Four-year-old to her two-year-old sister: "Let's play Christmas. I'll be Santa Claus and you can be a present and I'll give you away."
Husband: "Shall we try a different position tonight?" Wife: "That's a good idea... you stand by the ironing board while I sit on the sofa and fart."
An airman finds a barber shop near the base and goes inside for a haircut. After getting a nice, short flat-top, the airman asks how much he should pay. "No charge, son" replies the barber, "Your dedication and sacrifice in the service of our nation is payment enough." The next day, as he opens shop, the barber finds a squadron T-shirt and a thank-you note left by his customer. Later that day, a staff sergeant comes in, asking the barber to take a little bit off the sides. When the haircut was complete and the NCO reaches for his wallet, the barber again says: "No charge, sergeant. Your dedication and sacrifice in the service of our nation is payment enough." The next day, as he opens shop, he is pleased to find an Air Force hat and a squadron coin by the door, with a thank-you note. Later that day, a colonel comes in, asking if the barber can do something to cover his bald spot. The barber obliges, and when it comes time to pay, he again says: "No charge, sir. Your dedication and sacrifice in the service of our nation is payment enough." The barber comes to work the next day and finds on his doorstep... three more Air Force colonels.

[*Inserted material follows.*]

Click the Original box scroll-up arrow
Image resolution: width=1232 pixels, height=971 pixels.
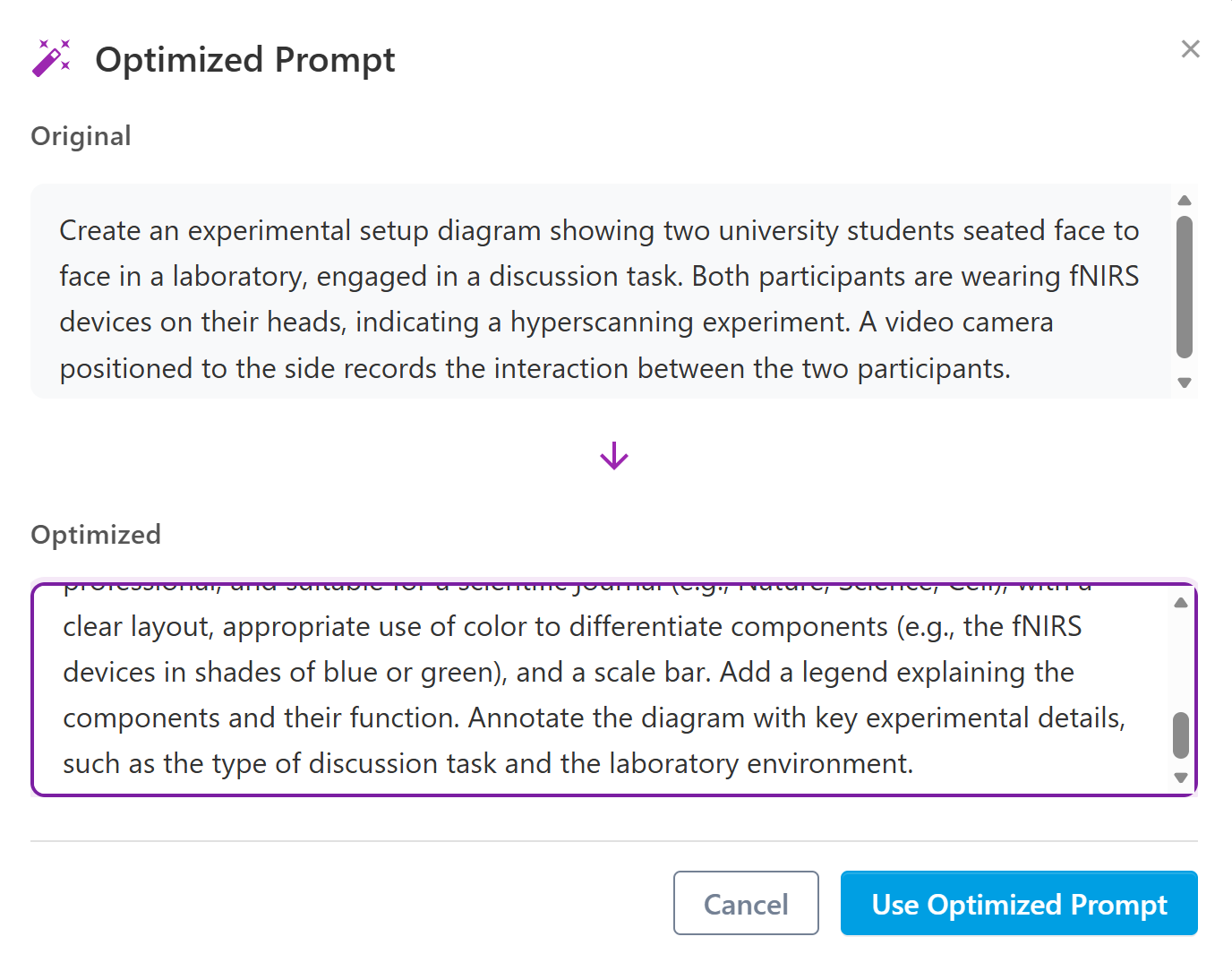tap(1185, 201)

Kid to her mother: "If you hurt me I'll make you pregnant by a needle." Mother: "How? My sweet it isn't possible." Kid: "I'll insert the needle to daddy's condom!"

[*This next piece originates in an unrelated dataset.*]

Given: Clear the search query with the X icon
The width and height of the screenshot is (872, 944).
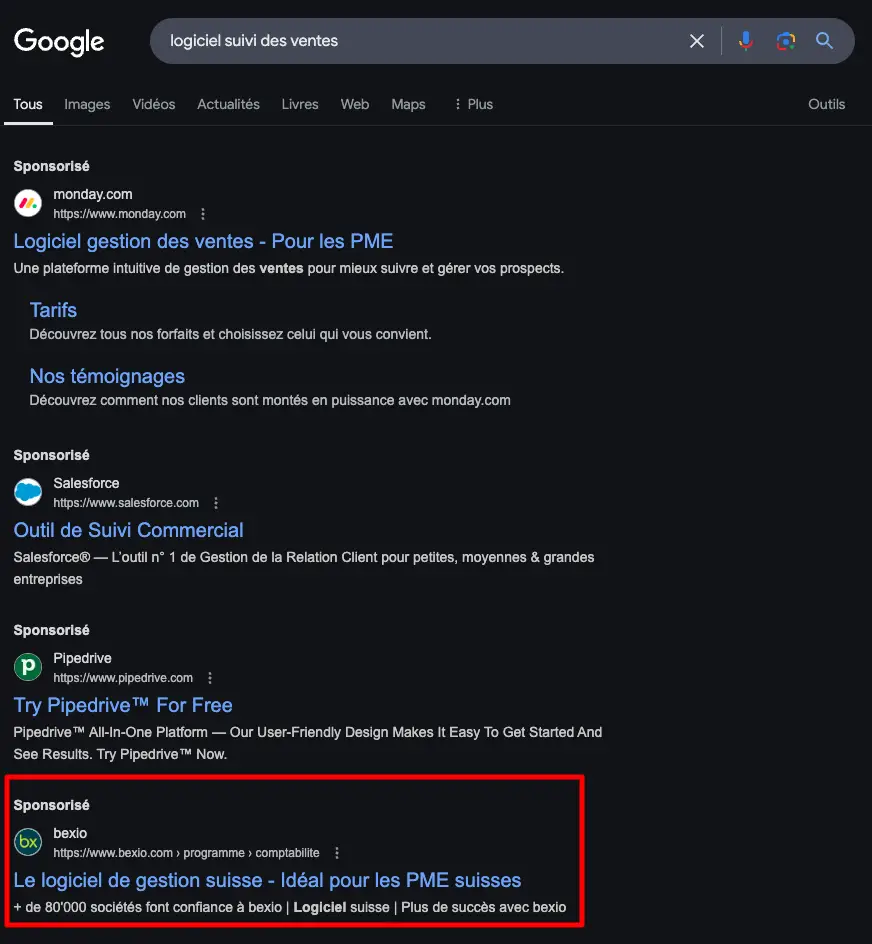Looking at the screenshot, I should (x=697, y=41).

Q: What does the sign on an out-of-business brothel say? A: Beat it. We're closed.
Q: What would it be a good idea for you to do after a man takes your wife? A: Let him keep her!
On the way home from a hunt, a hunter stops by the grocery store. "Give me a couple of steaks," he says. "We're out of steaks but we have hot dogs and chicken," says the butcher. "Hotdogs and chicken?!" yells the hunter. "How can I tell my wife I bagged a couple of hotdogs and chickens?"
I am a marvelous housekeeper. Every time I leave a man I keep his house.
I put so much more effort into naming my first Wi-Fi than my first child.